Everardo Norões
A lua decifrada em um quadrante
Antes de conhecer Majela Colares
descobri, por acaso, um de seus livros
na estante de uma livraria.
Esse fato de conhecer a obra antes do autor,
o poema antes do poeta,
nos dá uma certa isenção para melhor analisar a sua poesia.
Quando fui convidado por Heloísa Arcoverde
para participar da organização da coletânea Estação Recife,
antologia que reuniu os principais poetas contemporâneos de
Pernambuco,
não hesitei (como, aliás, nenhum dos organizadores hesitou),
em nela incluir o nome de Majela Colares.
E lá está o seu poema, o meu poema preferido, “Alpendres e Currais”,
a demonstrar que, é sempre possível inovar
sem prescindir de suas heranças,
sobretudo essa herança sertaneja,
que marcou a ferro e fogo
uma vasta linhagem da poesia brasileira.
Em seguida, pude constatar que a dimensão da poesia de Majela
e o estilo renovador de sua linguagem
haviam sido percebidos por estudiosos de nossa literatura.
César Leal, por exemplo, chamou a atenção para as preocupações
técnicas de um autor que preferiu “utilizar a metáfora de soldadura,
uma noção de que a poesia é trabalho e não apenas confissão”.
E Fernando Py, um dos críticos que mais atenção
têm dado aos jovens poetas brasileiros,
escreveu que em todos os livros de Colares
“ressalta-se não apenas o cuidado com a escolha vocabular,
o acabamento formal dos versos,
mas sobretudo uma reflexão acerca do tempo
e certa perplexidade ante o destino humano”.
Na frieza do papel, na sua brancura inerte,
e, ao mesmo tempo, fascinante, nasce o poema.

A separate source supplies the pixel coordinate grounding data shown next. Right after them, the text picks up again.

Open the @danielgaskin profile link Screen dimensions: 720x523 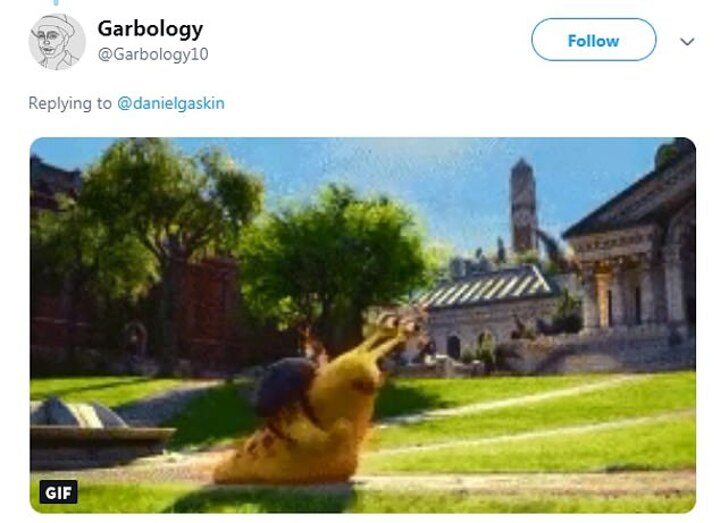click(171, 103)
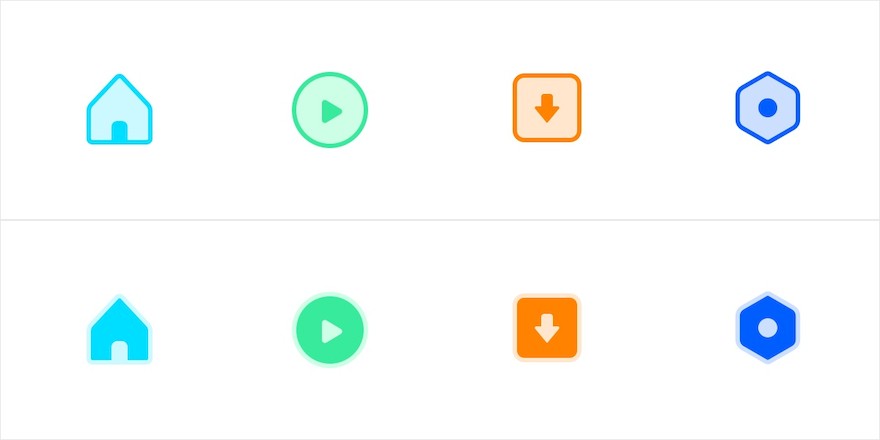The width and height of the screenshot is (880, 440).
Task: Click the pale center dot of the solid hexagon
Action: click(767, 328)
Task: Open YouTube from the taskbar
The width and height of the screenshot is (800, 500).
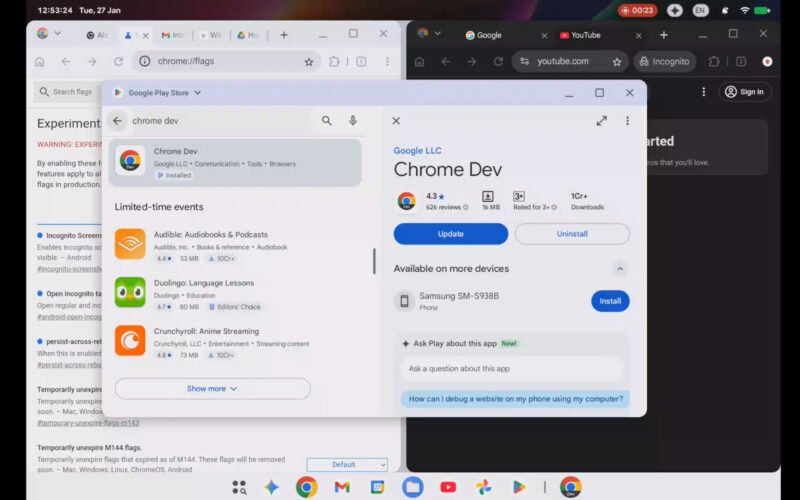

Mas, para brotar, o verso requer um segredo.
Esse segredo é dom de poetas como Majela Colares.
Detrás da moldura de seu livro, vemos uma lua
que se decifra em um quadrante.
Num certo sentido, esse quadrante lunar é a própria definição
de um trabalho penoso e brilhante:
sob o arcabouço geométrico das palavras estruturadas com esmero,
percebe-se o sentimento de uma poesia que resvala
por quase tudo o que é humano.
A lua se ressurge – ou se insurge – observada por figuras
hieráticas.
Na imagem está implícito o estado de indagação
que persegue todos os poetas:
ser que perscruta nos meandros de sua existência, o sentido
de sua presença na terra.
E, no ordenamento dessa perplexidade faz da palavra
o instrumento de sua salvação ou, dialeticamente, do seu próprio
martírio.
Por isso, a ele cabe a definição de Henry Miller,
que ao escrever sobre Rimbaud, no ensaio A hora dos assassinos,
observa que, condicionado ao êxtase,
“o poeta é como um deslumbrante pássaro desconhecido
preso às cinzas do pensamento”.
A poesia de Majela é essa “força elementar”,
trabalhada com o sacrifício e o suor gratuito do poeta,
sem a qual o mundo seria, como afirmou Dante Milano,
um corpo sem beleza.
Nesse sentido, Quadrante Lunar, Rio de Janeiro, Calibán, 2005, segue
os mesmos passos
dos outros trabalhos do Autor.
No livro A Linha Extrema, por exemplo, ele já enunciava:
por milênios em sons tecendo ritos
conspirando contendas, passo errante
e por ser algo mais que a voz de mitos
se confunde nos versos que fez Dante
A criação poética, como a de Colares, pode ser observada
como uma espécie de espiral perpétua
que a cada movimento se acrescenta um novo território.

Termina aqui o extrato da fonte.